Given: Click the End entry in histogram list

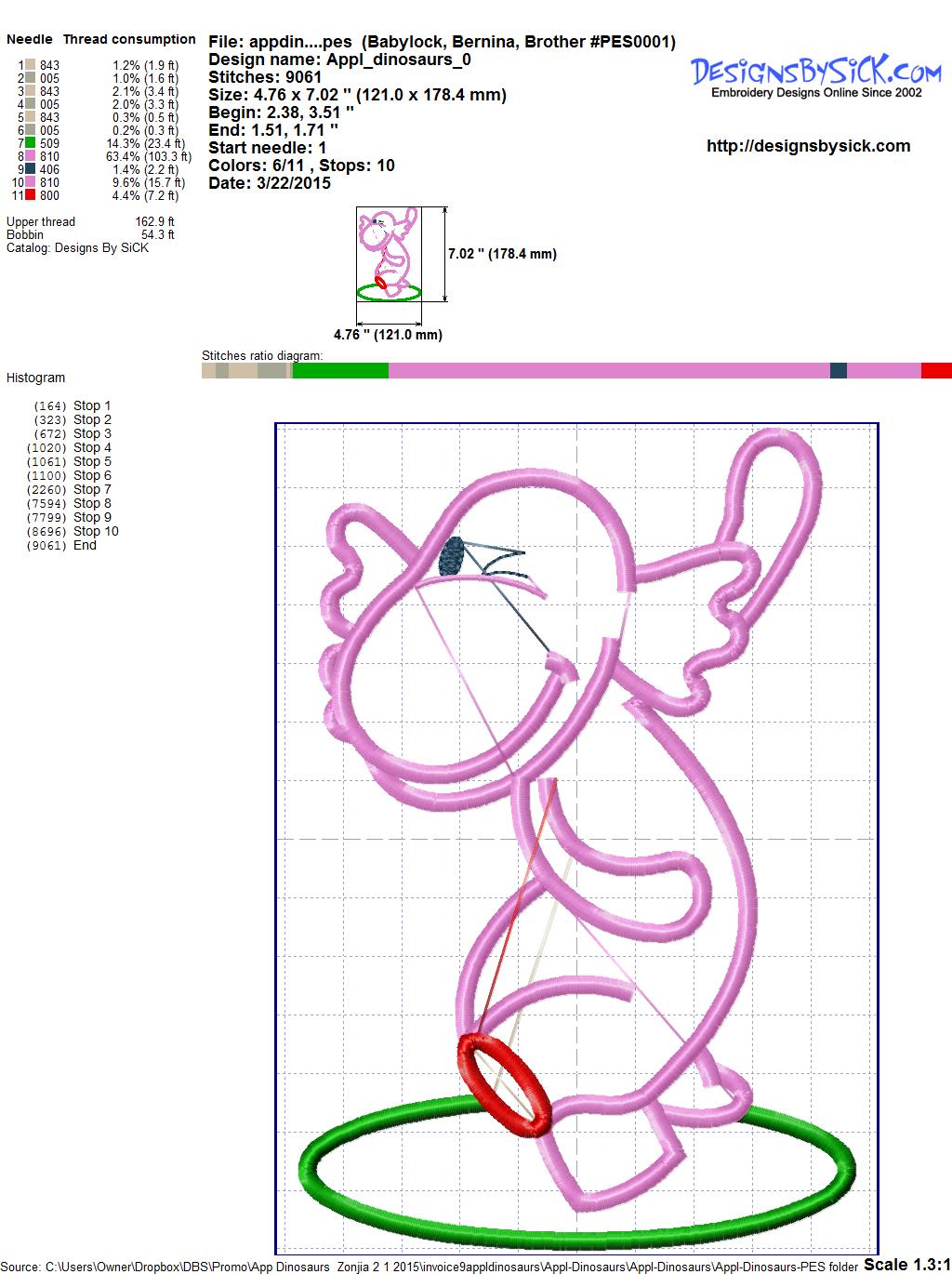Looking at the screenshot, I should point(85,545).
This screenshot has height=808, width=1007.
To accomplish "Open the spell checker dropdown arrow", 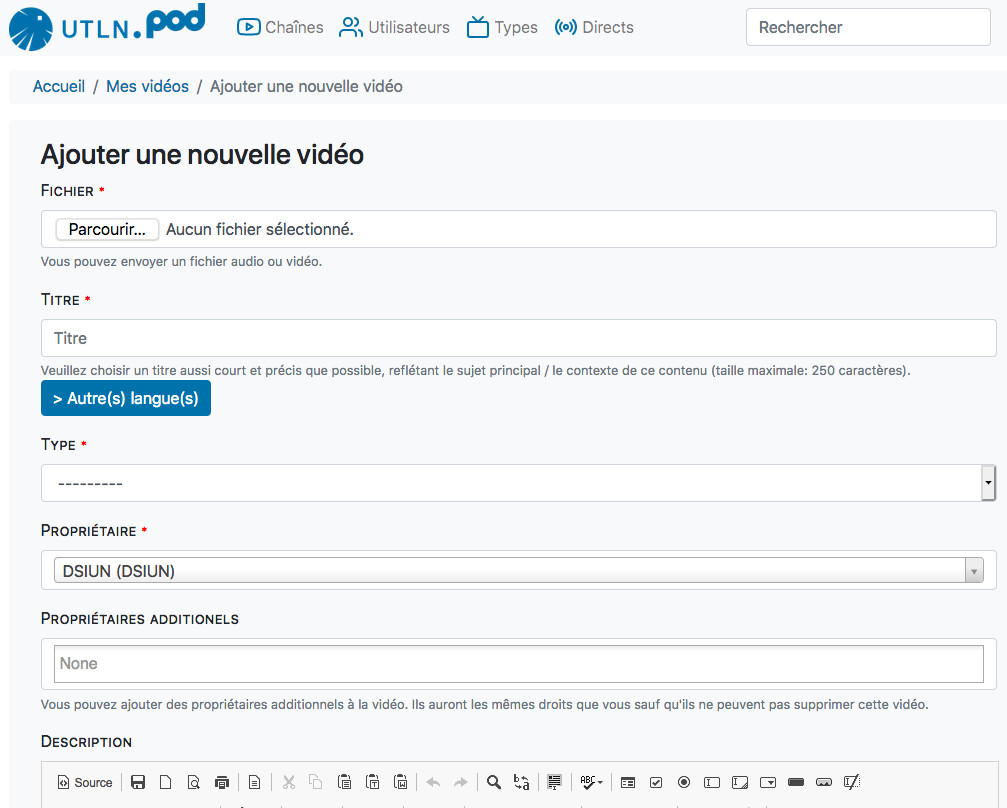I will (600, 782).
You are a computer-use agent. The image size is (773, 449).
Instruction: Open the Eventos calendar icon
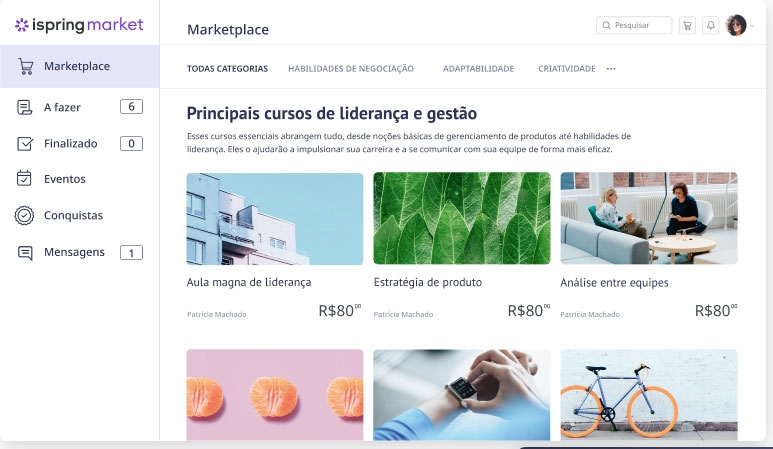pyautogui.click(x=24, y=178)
------------------------------------------------------------------------
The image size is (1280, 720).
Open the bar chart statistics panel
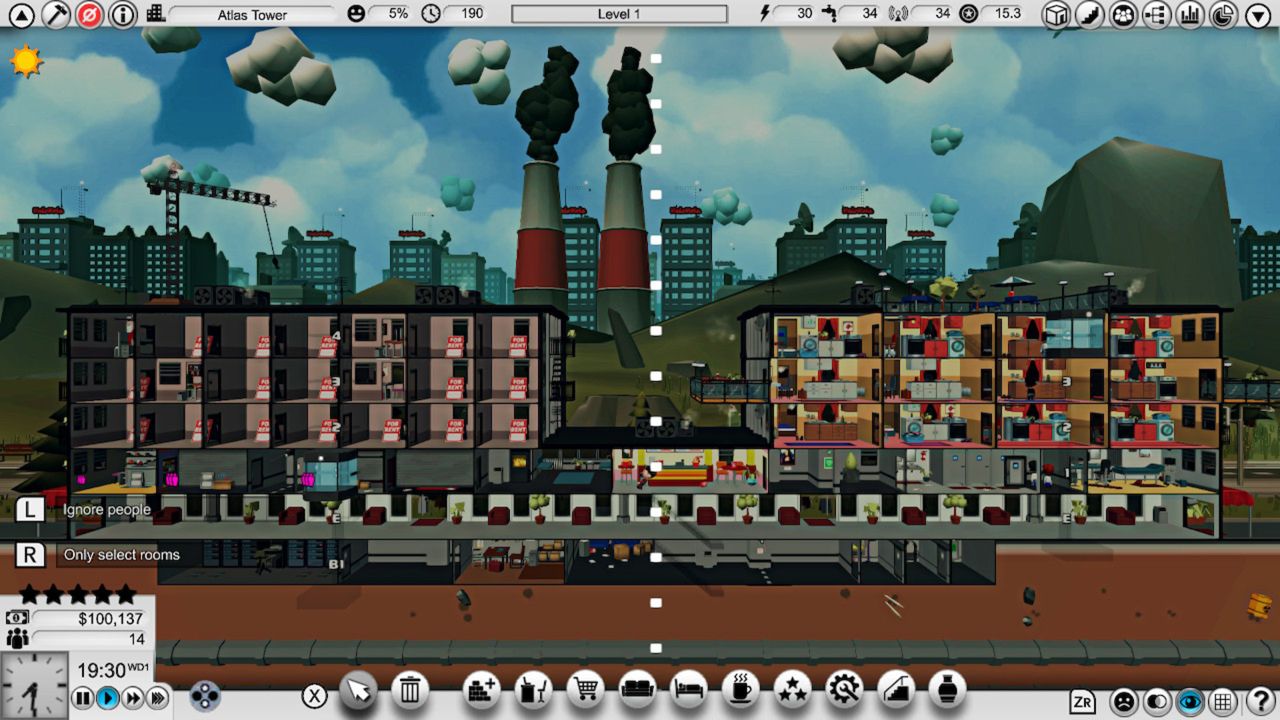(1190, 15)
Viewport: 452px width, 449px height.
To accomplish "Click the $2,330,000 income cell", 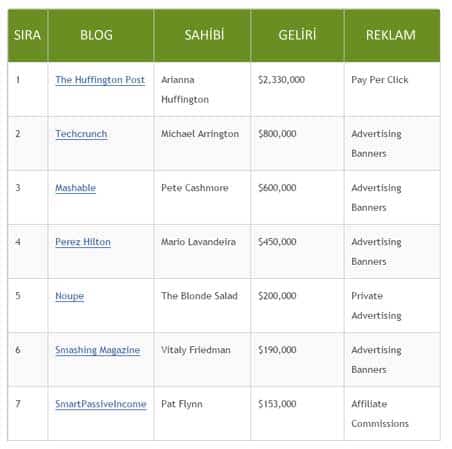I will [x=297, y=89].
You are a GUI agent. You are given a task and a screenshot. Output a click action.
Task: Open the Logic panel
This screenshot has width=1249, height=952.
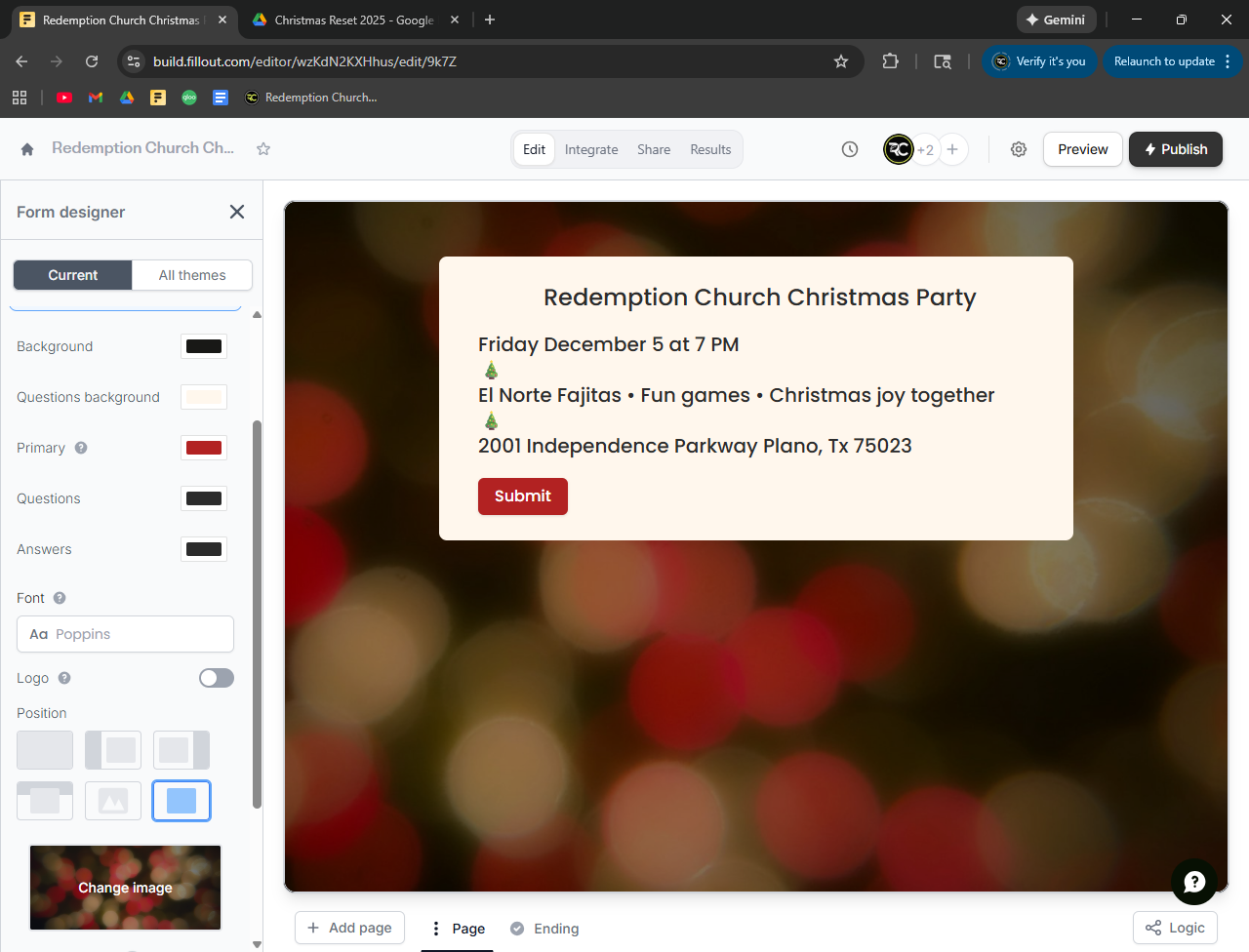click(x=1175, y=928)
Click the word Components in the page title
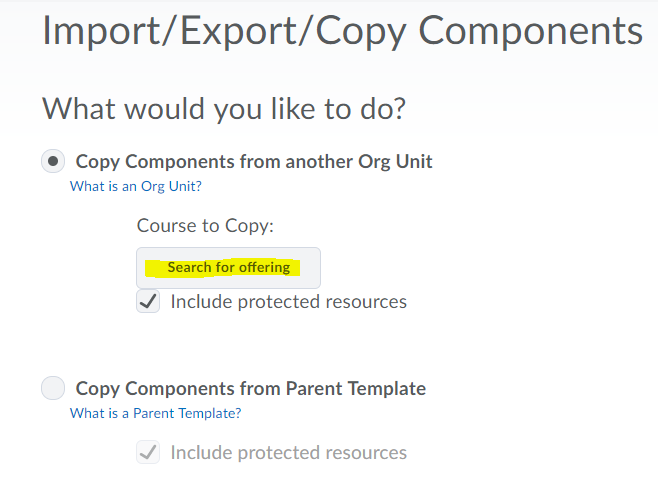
------------------------------------------------------------------------
## ABOUT THIS TASK:
When a line of the entries contains the word "agent", it counts toward the total; reply with that total alone.

## COMPLETED TASK:
2